A pair of risers 48 and a pair of thermo-electric cooling modules 50 are interposed between the cooling block 24 ad the heat sink 36. More particularly, one of the risers 48 and one of the cooling modules 50 are arranged on one side of the stirring and cooling subassembly 22, while the other of the risers 48 and the other of the cooling modules 50 are arranged on an opposite side of the stirring and cooling subassembly 22. Screws attach the risers 48 to the cooling block 24, while screws 54 attach the risers 48 to the heat sink 36. Each of the risers 48 is made from a good thermal conducting material, such as aluminum or stainless steel. The cooling modules 50 can be of any suitable type, such as Model No. 801-2003-01-00-00 manufactured by Cambion. By reversing the current flow in the cooling modules 50, they can be employed as heaters to heat, rather than to cool, the stirring and cooling wells 34.
The risers 48 and the cooling modules 50 cooperate to form a chamber 56 between the cooling block 24 and the heat sink 36. A rotor 58 is positioned in the chamber 56 for rotation along with the shaft 42 of the electric motor 40. The rotor 58 is removably attached to the shaft 42 of the electric motor 40 by a set screw 60 threadedly received in a radially extending bore 62 provided in the rotor 58. The rotor 58 is also provided with a pair of V-shaped grooves 64 arranged along parallel chords of the rotor 58. Each of the grooves 64 receives a pair of permanent magnets 66.

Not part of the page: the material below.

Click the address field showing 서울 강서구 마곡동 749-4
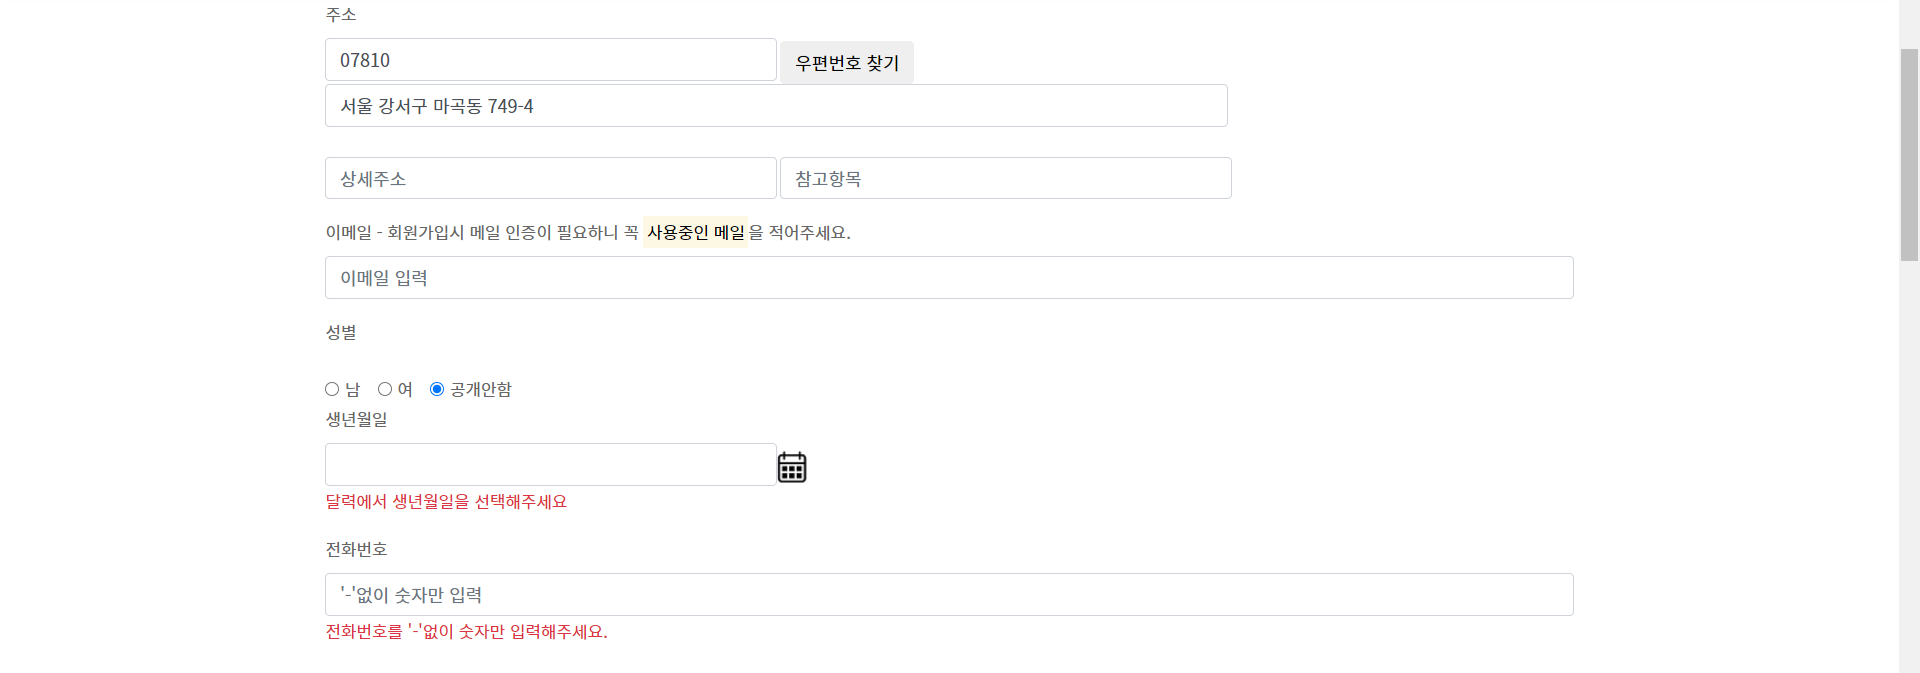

With particular reference to FIG. 5, the magnets of each of the pairs of permanent magnets 66 are arranged in end-to-end fashion with like poles being positioned adjacent to each other. By this magnet arrangement, four magnetic fields are produced: a pair of strong repelling fields 68 and a pair of weak repelling fields 70. Other magnet configurations are possible. For instance, four permanent magnets can be arranged in a rectangular or square pattern such that each pole of each magnet is arranged adjacent to a like pole of one of the other magnets. Also, three pairs of permanent magnets can be arranged in a triangular pattern such that each pair of magnets forms one leg of the triangular pattern and each pole of each magnet is arranged adjacent to a like pole of one of the other magnets.
Foam sheets 72 and rubber strips 74 thermally insulate the cooling block 24, the risers 48 and the cooling modules 50 from the rest of the photo-optical clot detection device 10. The foam sheets 72 and the rubber strips 74 also inhibit the entry of ambient air into the stirring and cooling subassembly 22 in order to inhibit the condensation of moisture thereon.
Referring now to FIG. 6, there is shown a stirring bar 76 adapted for insertion into one of the vials 20. The stirring bar 76, which has a typical length of 3/8 of an inch and a typical diameter of 1/16 of an inch, is preferably made from a ferritic alloy. The stirring bar 76 may be coated with Teflon or some other suitable material to ensure inertness.
In order to stir the contents of the vials 20, the rotor 58 of the stirring and cooling subassembly 22 is rotated by the electric motor 40 at a rate in a range of from about 50 rpm to about 150 rpm depending upon the viscosity of the liquid ad the size of the stirring bar 76. Whereby the strong and the weak magnetic fields 68, 70, respectively, are successively rotated past each of the vials 20 ad, thus, each of magnetic stirring bars 76 contained therein. As a result of being alternately subjected to the strong magnetic fields 68 and the weak magnetic fields 70, the magnetic stirring bars 76 move erratically in the vials 20 to thereby knead as well as stir the reagents contained therein. The kneading and stirring action of the stirring bars 76 increases the turbulence of the reagents contained in the vials 20 to effect better mixing thereof. Thus, in accordance with the present invention, the reagents contained in all four of the vials 20 can be thoroughly mixed simultaneously.
It will be understood that the embodiment described herein is merely exemplary ad that a person skilled in the art may make many variations and modifications without departing from the spirit and scope of the invention. All such modifications and variations are intended to be included within the scope of the invention as defined in the appended claims.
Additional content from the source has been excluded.